Go through the material below and copy all lines with "computer".

| Records for the exercise |
****************************************
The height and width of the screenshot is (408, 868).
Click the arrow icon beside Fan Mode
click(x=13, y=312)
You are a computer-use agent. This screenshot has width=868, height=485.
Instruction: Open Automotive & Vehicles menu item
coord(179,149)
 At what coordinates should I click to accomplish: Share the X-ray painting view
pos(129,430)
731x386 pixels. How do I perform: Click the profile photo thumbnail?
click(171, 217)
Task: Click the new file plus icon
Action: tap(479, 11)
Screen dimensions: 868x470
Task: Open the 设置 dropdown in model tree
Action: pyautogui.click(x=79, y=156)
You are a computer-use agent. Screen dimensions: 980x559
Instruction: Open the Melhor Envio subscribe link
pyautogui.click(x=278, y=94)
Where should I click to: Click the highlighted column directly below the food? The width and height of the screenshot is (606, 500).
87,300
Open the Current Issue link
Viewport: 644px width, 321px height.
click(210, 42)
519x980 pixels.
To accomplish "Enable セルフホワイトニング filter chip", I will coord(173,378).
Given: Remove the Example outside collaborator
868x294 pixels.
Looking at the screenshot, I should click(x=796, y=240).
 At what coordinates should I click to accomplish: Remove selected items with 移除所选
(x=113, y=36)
****************************************
| Solution to the problem |
You are a computer-use agent. This screenshot has width=868, height=485.
You are a computer-use agent. Screen dimensions: 980x559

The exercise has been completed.